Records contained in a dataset
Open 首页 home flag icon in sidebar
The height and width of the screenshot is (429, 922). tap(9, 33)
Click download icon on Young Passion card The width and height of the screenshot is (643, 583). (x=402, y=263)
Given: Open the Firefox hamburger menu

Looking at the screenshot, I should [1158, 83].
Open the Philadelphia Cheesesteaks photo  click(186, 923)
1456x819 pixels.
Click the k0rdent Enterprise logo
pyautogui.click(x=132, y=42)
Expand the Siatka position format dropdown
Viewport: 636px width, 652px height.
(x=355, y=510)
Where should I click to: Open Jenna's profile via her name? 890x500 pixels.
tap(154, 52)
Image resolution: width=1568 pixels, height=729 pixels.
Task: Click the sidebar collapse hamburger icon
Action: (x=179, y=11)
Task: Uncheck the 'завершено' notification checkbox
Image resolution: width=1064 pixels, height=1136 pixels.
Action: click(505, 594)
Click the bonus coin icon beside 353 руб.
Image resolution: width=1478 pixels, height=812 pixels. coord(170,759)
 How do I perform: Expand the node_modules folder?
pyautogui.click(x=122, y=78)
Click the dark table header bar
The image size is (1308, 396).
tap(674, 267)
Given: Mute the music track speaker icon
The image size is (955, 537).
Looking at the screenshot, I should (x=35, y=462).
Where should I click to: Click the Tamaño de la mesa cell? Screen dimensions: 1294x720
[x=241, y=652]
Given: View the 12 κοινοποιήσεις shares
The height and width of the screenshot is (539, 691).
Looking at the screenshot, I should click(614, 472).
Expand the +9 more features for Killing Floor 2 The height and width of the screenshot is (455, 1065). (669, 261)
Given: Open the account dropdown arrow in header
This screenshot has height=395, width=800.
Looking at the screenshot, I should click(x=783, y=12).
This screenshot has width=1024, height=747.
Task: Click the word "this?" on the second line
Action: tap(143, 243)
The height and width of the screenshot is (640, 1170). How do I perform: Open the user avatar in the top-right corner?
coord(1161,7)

» Activity
The line containing "Image resolution: width=1064" and all lines after it, to the end of the records, are to be output exactly and alone.

» Solved problem
Image resolution: width=1064 pixels, height=1136 pixels.
Action: click(505, 594)
Click the bonus coin icon beside 353 руб.
Image resolution: width=1478 pixels, height=812 pixels. coord(170,759)
 How do I perform: Expand the node_modules folder?
pyautogui.click(x=122, y=78)
Click the dark table header bar
The image size is (1308, 396).
tap(674, 267)
Given: Mute the music track speaker icon
The image size is (955, 537).
Looking at the screenshot, I should (x=35, y=462).
Where should I click to: Click the Tamaño de la mesa cell? Screen dimensions: 1294x720
[x=241, y=652]
Given: View the 12 κοινοποιήσεις shares
The height and width of the screenshot is (539, 691).
Looking at the screenshot, I should click(614, 472).
Expand the +9 more features for Killing Floor 2 The height and width of the screenshot is (455, 1065). (669, 261)
Given: Open the account dropdown arrow in header
This screenshot has height=395, width=800.
Looking at the screenshot, I should click(x=783, y=12).
This screenshot has width=1024, height=747.
Task: Click the word "this?" on the second line
Action: tap(143, 243)
The height and width of the screenshot is (640, 1170). How do I perform: Open the user avatar in the top-right corner?
coord(1161,7)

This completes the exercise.